● TASK REQUIREMENTS
Every line in the entries that holds "Open" should be identified and copied.

● DATA FOR REVIEW
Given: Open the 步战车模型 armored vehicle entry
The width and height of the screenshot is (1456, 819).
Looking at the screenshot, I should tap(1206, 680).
...
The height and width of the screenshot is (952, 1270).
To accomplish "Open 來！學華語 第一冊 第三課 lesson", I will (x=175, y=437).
...
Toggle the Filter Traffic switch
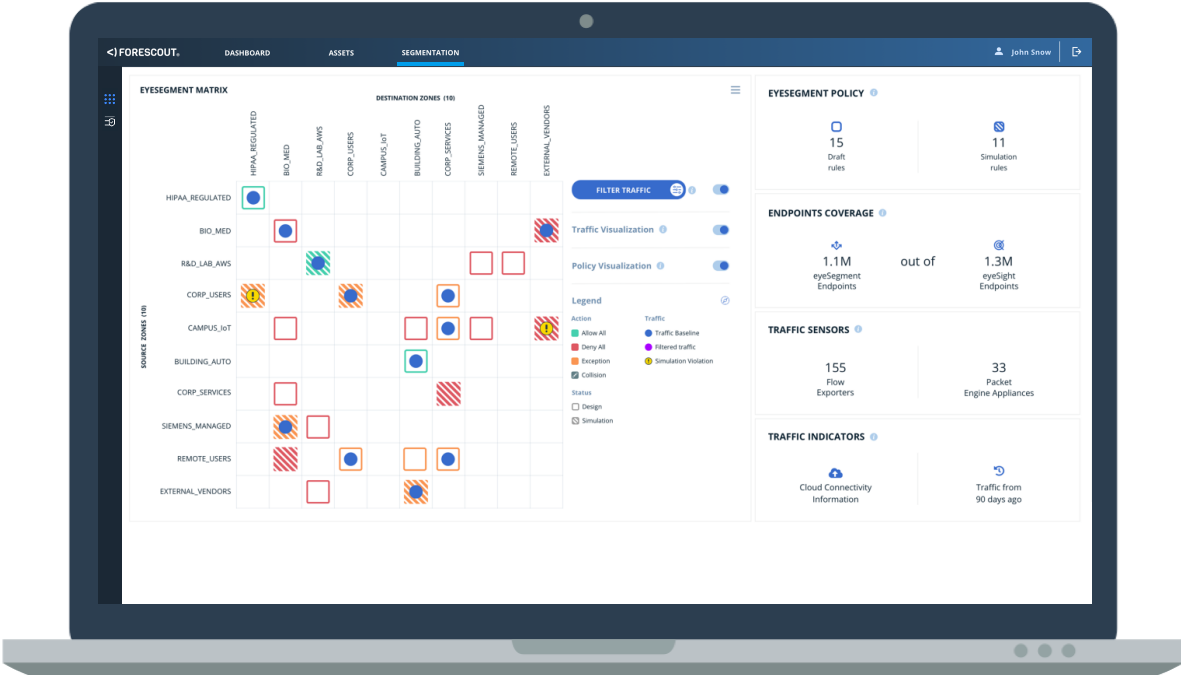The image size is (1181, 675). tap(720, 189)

● EXPECTED ANSWER
Given: Open the 步战车模型 armored vehicle entry
To accomplish "Open 來！學華語 第一冊 第三課 lesson", I will (x=175, y=437).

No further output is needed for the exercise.